## WHAT THE TASK REQUIRES
In your copy, the records appear word for word and the pictures do not appear at all.

## WORKING DATA
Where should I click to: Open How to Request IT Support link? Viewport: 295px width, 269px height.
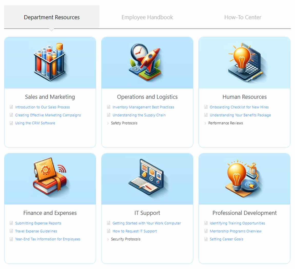pos(134,231)
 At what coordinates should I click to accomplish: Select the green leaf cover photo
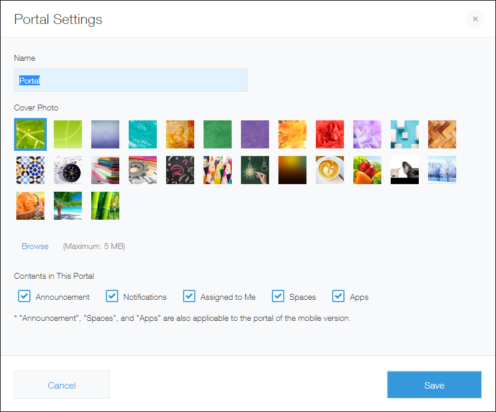(x=30, y=134)
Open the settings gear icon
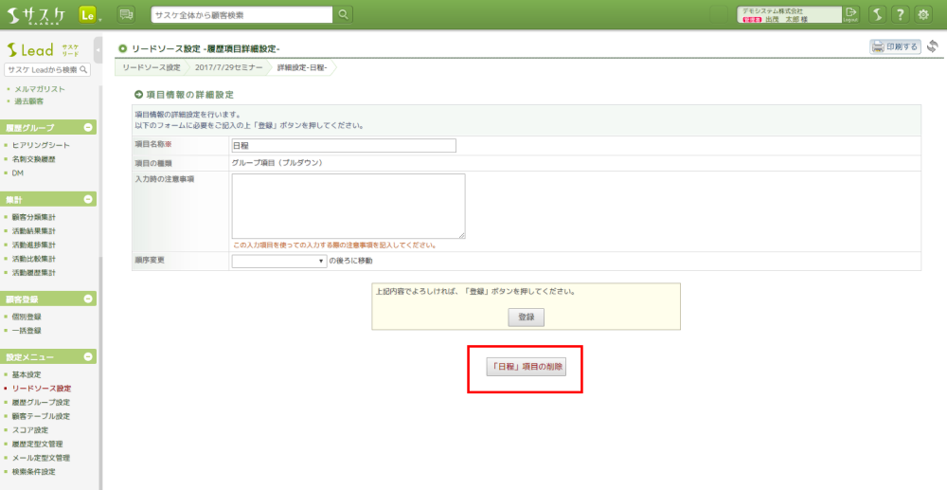947x490 pixels. 923,14
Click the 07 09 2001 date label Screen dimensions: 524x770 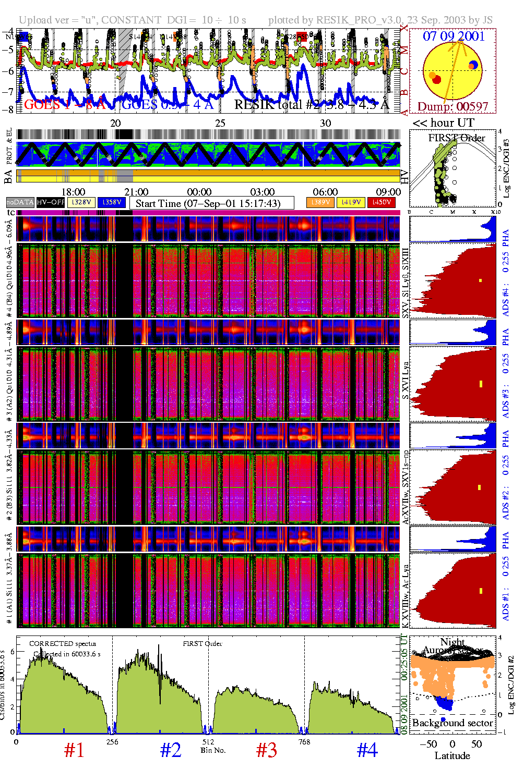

## FINISHED EXERCISE
Where should I click to: Open How to Request IT Support link? Viewport: 295px width, 269px height.
pos(134,231)
 At what coordinates should I click to accomplish: Select the green leaf cover photo
(x=30, y=134)
Open the settings gear icon
947x490 pixels. 923,14
Click the 07 09 2001 date label Screen dimensions: 524x770 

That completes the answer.